Answer: Your point is well taken. In the previous version we were conducting two analyses: one for the general population, and one for the working population. The analysis for the working population was presented as a robustness check. However, we have decided to remove it from the revised paper.

Reference should also be made to research examining the impact of traumatic experiencing by race/ethnicity (e.g.https://www.nejm.org/doi/full/10.1056/nejm200111153452024)

==> Answer: We now cite recent work highlighting that the COVID-19 pandemic is a traumatic event.

[15] Ettman CK, Abdalla SM, Cohen GH, Sampson L, Vivier PM, Galea S. (2020) “Prevalence of Depression Symptoms in US Adults Before and During the COVID-19 Pandemic.” JAMA Netw Open. 2020;3(9):e2019686.

Given a study using the same dataset found no difference between White/non-White participants in changes in mental health (Daly et al.) the rationale for the current study is unclear. Were there specific subgroups that may be expected to show differences? Is there prior evidence to support this? No rationale for the expected heterogeneity is provided.

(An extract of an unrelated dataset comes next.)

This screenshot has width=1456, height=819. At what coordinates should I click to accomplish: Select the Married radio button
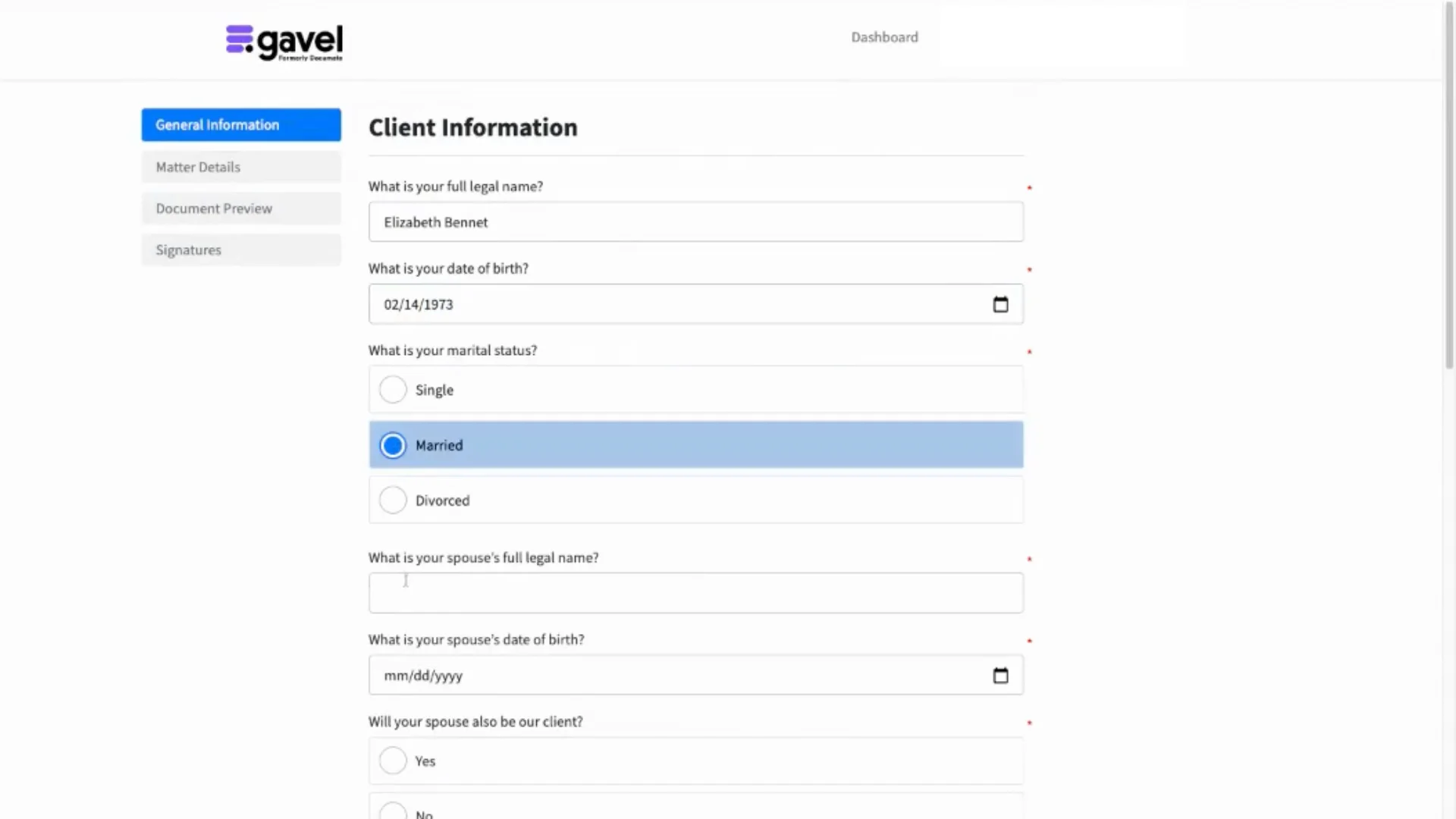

==> Answer: We are now clearer on the motivation of our study. The introduction is explicit about why we may expect differences across different ethnic groups. For instance, we now write:

“This differential mortality risk by ethnicity can be driven by a higher risk of acquiring infection (e.g., if ethnic minority individuals are more likely to be employed as “key workers”, which are subject to a higher risk of infection), a higher risk of poor outcomes once infected (e.g., if ethnic minority individuals are more likely to suffer from underlying health conditions), or both [13]. For instance, the Indian ethnic group represents 14% of doctors in England and Wales, but only 3% of the working-age population [12], and recent reports show that the average Black, African and Ethnic Minority (BAME) risk of infection is 56% higher than the White British risk for working-age people, and 69% higher for those 65 plus [14]. Bangladeshis are more than 60% more likely to have a long-term health condition compared with White British aged 60 plus [12]. However, only a small part of the excess COVID-19 mortality risk of ethnic minority groups can be explained by comorbidities, deprivations, or other factors [10].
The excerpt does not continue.